Tanju Yağan, 1968 yılında Kayseri’de doğmuş bir ressamdır. İlk olarak Boğaziçi Üniversitesi'nde psikoloji eğitimi almış (1985-1989), ardından sanata yönelerek Mimar Sinan Üniversitesi'nde Özdemir Altan, Güngör Taner, Adnan Çoker gibi önde gelen sanatçılardan ders almıştır (1989-1996). Yağan, Türkiye ve yurtdışında birçok kişisel ve karma sergide yer almış, sanat anlayışında gerçekliğe sadık kalmayı ve gözlemlenen anı fotoğrafik bir biçimde yansıtmayı amaçlamıştır. Özellikle çoklu figür kompozisyonlarında klasik sanatta poz verme geleneğini modernize ederek kullanır.
Sanatçı, gerçeği yakalamanın yanıltıcı kolaylığına dikkat çeker ve anlam üretme süreçlerinde belirsizliklere yer verir. Bu yaklaşımıyla izleyiciye hem anlam zenginliği sunar hem de onları düşündürmeye teşvik eder. Yağan’ın resimlerinde figürlerin ve nesnelerin yerleşimi, çoğu zaman şiirsel bir anlatımı ve metafiziksel çağrışımları içerir.

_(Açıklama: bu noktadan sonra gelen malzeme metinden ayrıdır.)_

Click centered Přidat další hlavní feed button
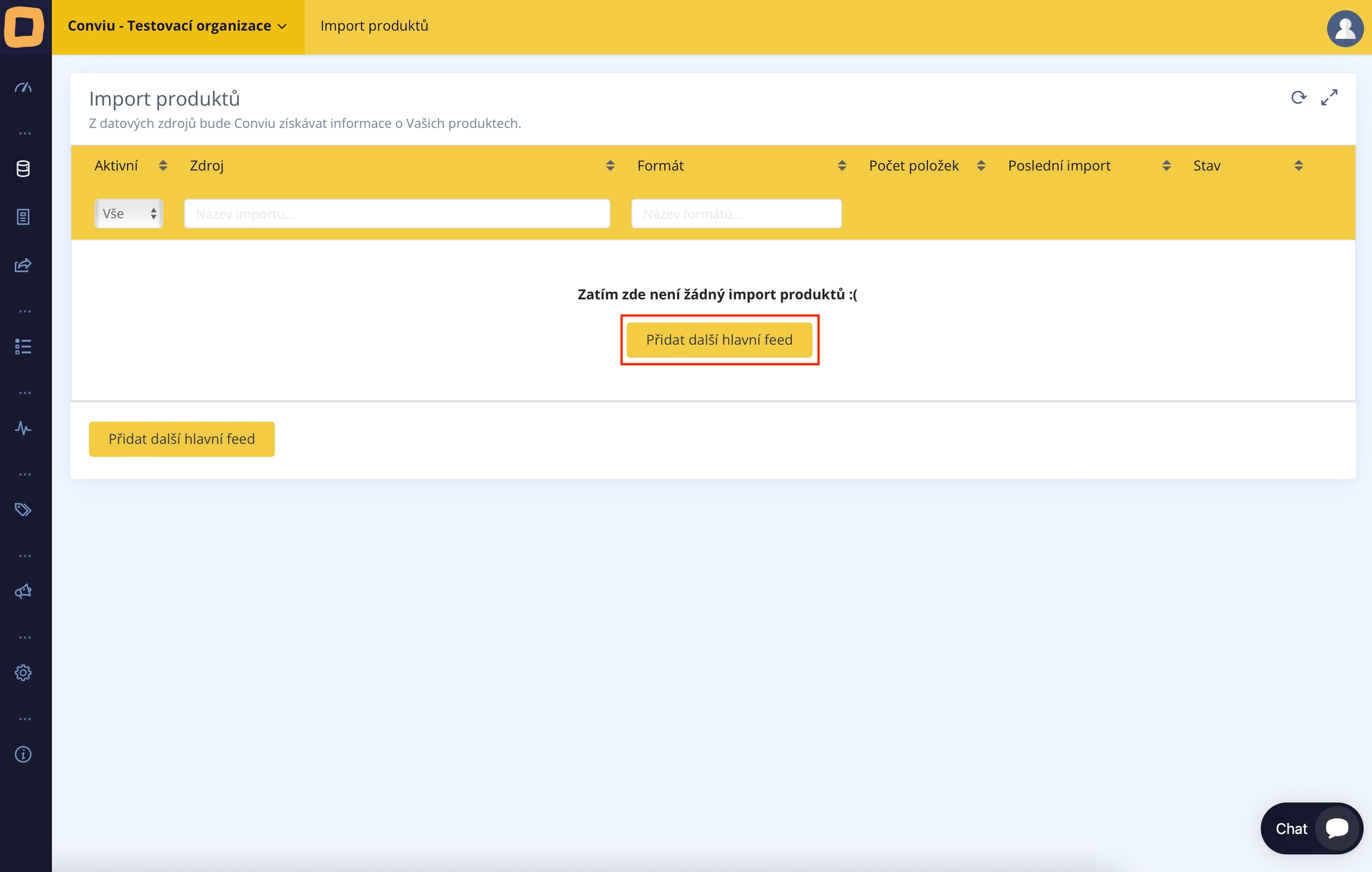 tap(719, 340)
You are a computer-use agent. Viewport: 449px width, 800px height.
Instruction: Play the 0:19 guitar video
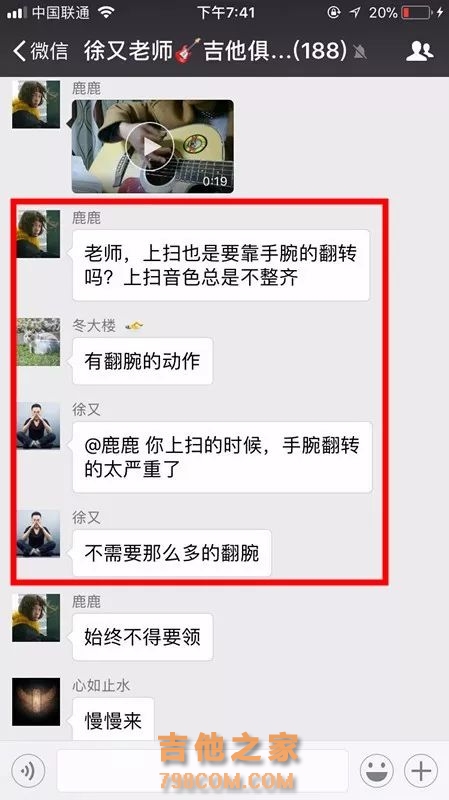(x=153, y=146)
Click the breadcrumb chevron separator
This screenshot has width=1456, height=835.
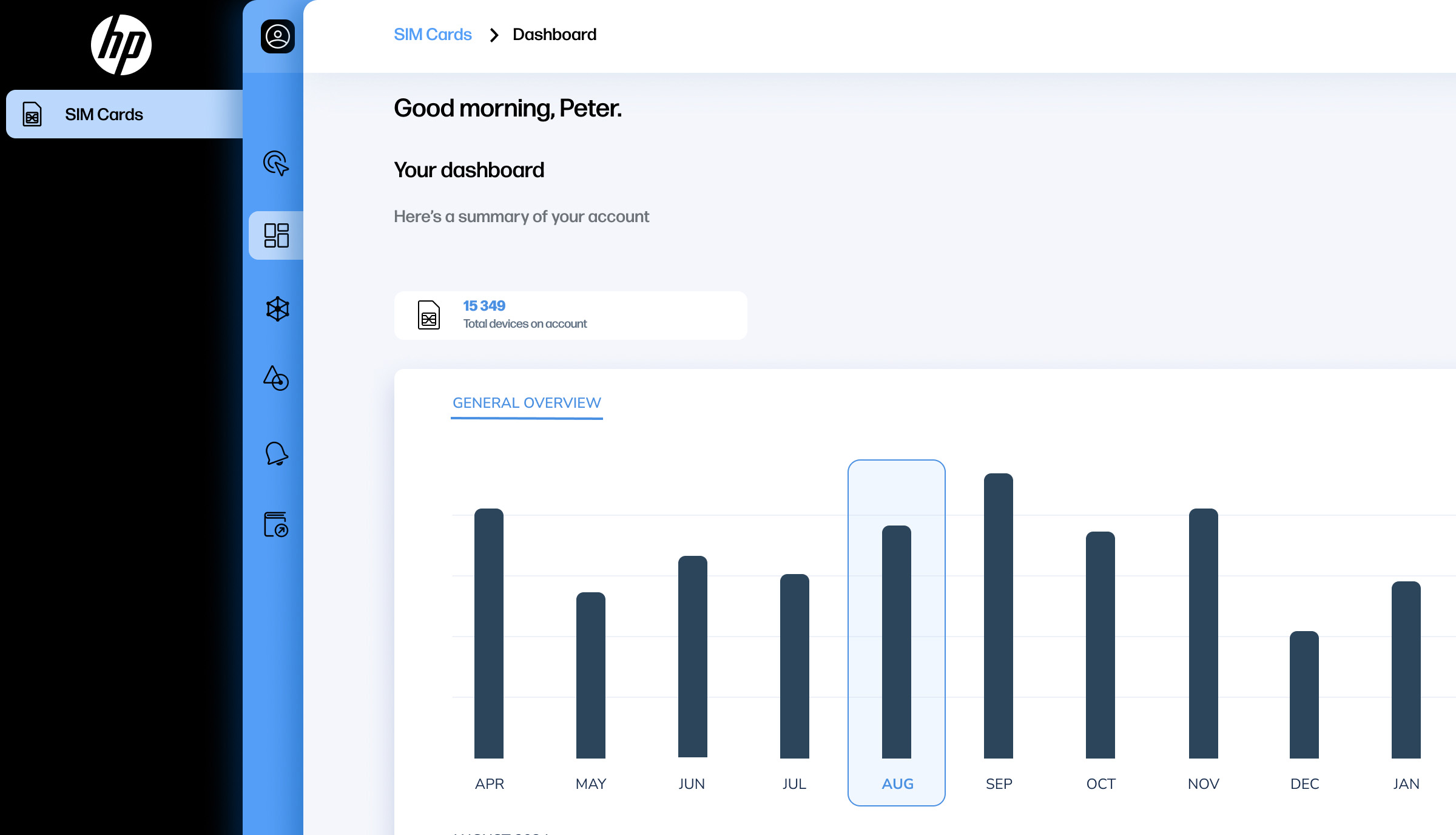point(494,35)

Tanju Yağan, çalışmalarını uzun yıllar İstanbul'da sürdürdükten sonra, 2017 yılında Antalya’ya yerleşmiş ve burada kendi atölyesini kurmuştur. Sanatçı, 2022 Venedik Bienali gibi prestijli uluslararası etkinliklerde de yer almış ve Türkiye’nin çağdaş sanat temsilcilerinden biri olmuştur.
Tanju YAĞAN 1968 Kayseri’de doğdu.
1985-1989 Boğaziçi Üniversitesi Psikoloji Bölümü’nde okudu.
1989-1996 Mimar Sinan Üniversitesinde, Özdemir Altan, Güngör Taner, Adnan Çoker, Asım İşler, Aydın Ayan, Gökhan Anlağan’dan dersler aldı.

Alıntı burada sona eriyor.